Yep, there's no _grain_ at all


----------



## Christie Photo (Oct 1, 2006)

What is happening is the further we are from you, some of the grain is filtered throgh the web.  So, anyone below the Mason-Dixon line, and cetainly in the Mississippi delta region will see more grain than, say...  someone in Chicago.


Seriously though, I think what I'm seeing may be a result of the high contrast.  There's a minimal amount of noise.  Nice shot!

Pete


----------



## Holly (Oct 1, 2006)

I dont see noise either hun... Its a great image...


----------



## AprilRamone (Oct 1, 2006)

I think the shot looks great as well.  Care to share the new B&W technique you were trying out?
-April


----------



## JTHphoto (Oct 2, 2006)

there are a lot of noise reduction programs that might be able to help whatever it is your seeing, but it looks pretty clean to me... i have only ever tried neatimage, but it seems to work pretty well.


----------



## skyonfire (Oct 2, 2006)

I think it looks great.. I wish I could get my boys to sit still long enough to take a photo like that!!


----------



## MommyOf4Boys (Oct 3, 2006)

Christie Photo said:
			
		

> What is happening is the further we are from you, some of the grain is filtered throgh the web.  So, anyone below the Mason-Dixon line, and cetainly in the Mississippi delta region will see more grain than, say...  someone in Chicago.
> 
> 
> Seriously though, I think what I'm seeing may be a result of the high contrast.  There's a minimal amount of noise.  Nice shot!
> ...



HA! That really made me laugh out loud..too funny Pete


----------



## MommyOf4Boys (Oct 3, 2006)

AprilRamone said:
			
		

> I think the shot looks great as well.  Care to share the new B&W technique you were trying out?
> -April



I usually do either the Gradient Map or the Channel Mixer conversion, but on this one I wanted to try something different, so I did New Layer Adjustment>Hue/Saturation click OK, set mode to Color, then again New Layer Adjustment>Hue Saturation - fully desaturate - click OK.  Go back to the one you set to Color and mess around with the Hue.  You can also change the different colors like RGB hues.  I then Did another New Adjustment Layer>Channel Mixer and played around in there and then into curves to give it that little extra contrast it needed.


----------



## JohnMF (Oct 3, 2006)

dont see the problem here, like everyone has said, this is a nice photo.

Besides, whats wrong with a little bit of grain sometimes?

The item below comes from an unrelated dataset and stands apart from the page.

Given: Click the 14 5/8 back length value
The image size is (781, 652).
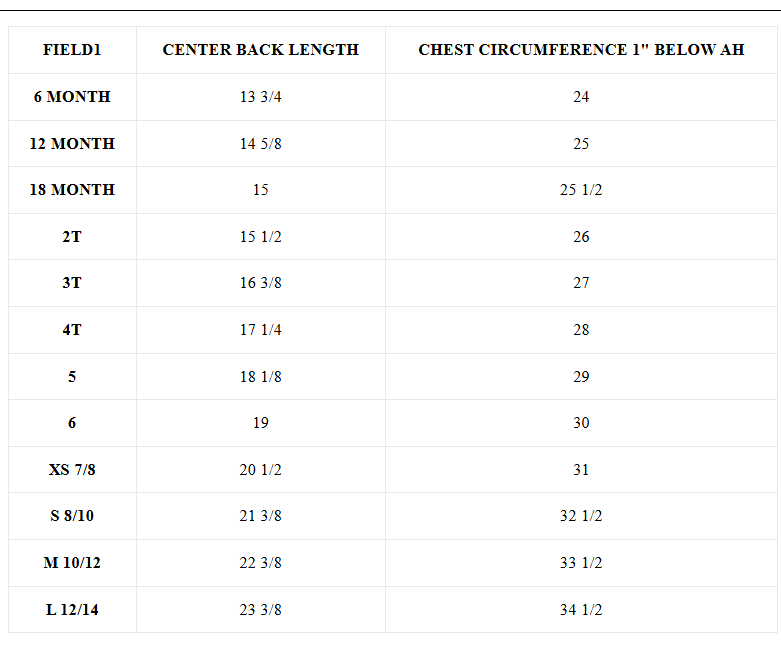Looking at the screenshot, I should click(x=260, y=143).
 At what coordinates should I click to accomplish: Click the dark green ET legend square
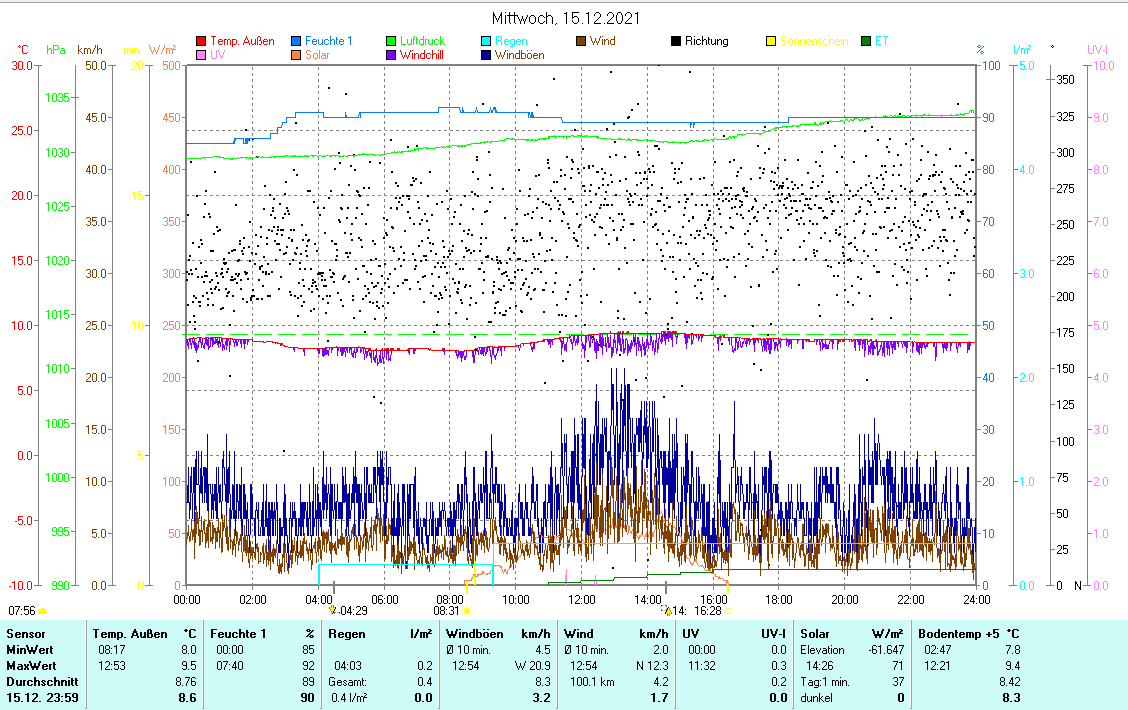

Grain can look really good on a black & White shot


----------



## photo gal (Oct 3, 2006)

Sweet, sweet shot!!  : )


----------



## Steel26 (Oct 9, 2006)

this is probably my favorite shot that ive seen on this site.


----------



## MommyOf4Boys (Oct 10, 2006)

Steel26 said:
			
		

> this is probably my favorite shot that ive seen on this site.


 :hugs:  :hug::  :hug:: :hugs: I think I love you! LOL!!


----------



## tekzero (Nov 21, 2006)

this is an amazing photo


----------



## Mohain (Nov 21, 2006)

Great photo mom


----------



## emogirl (Nov 22, 2006)

this is an absolutely fantastic shot!!  yes, there is a bit of grain noticeable around the chin, but doesnt bother me and wouldnt have noticed it unless you said...really, just a fantastic shot!!!!!


----------



## CrazyAva (Nov 23, 2006)

I think this shot looks wonderful...





			
				thebeginning said:
			
		

> not sure what you're complaining about, as I would consider this a very clean image.  try shooting at iso 3200 and underexpose by two stops then pull it back up in PS...now THAT's noise


  Oh yeah, I don't even want to think about that kind of grain!!  Makes me want to scream!


----------



## russrom (Nov 23, 2006)

Ok, I'm with everyone else!


----------



## sthvtsh (Nov 29, 2006)

Barely any grain, love this shot. =)


----------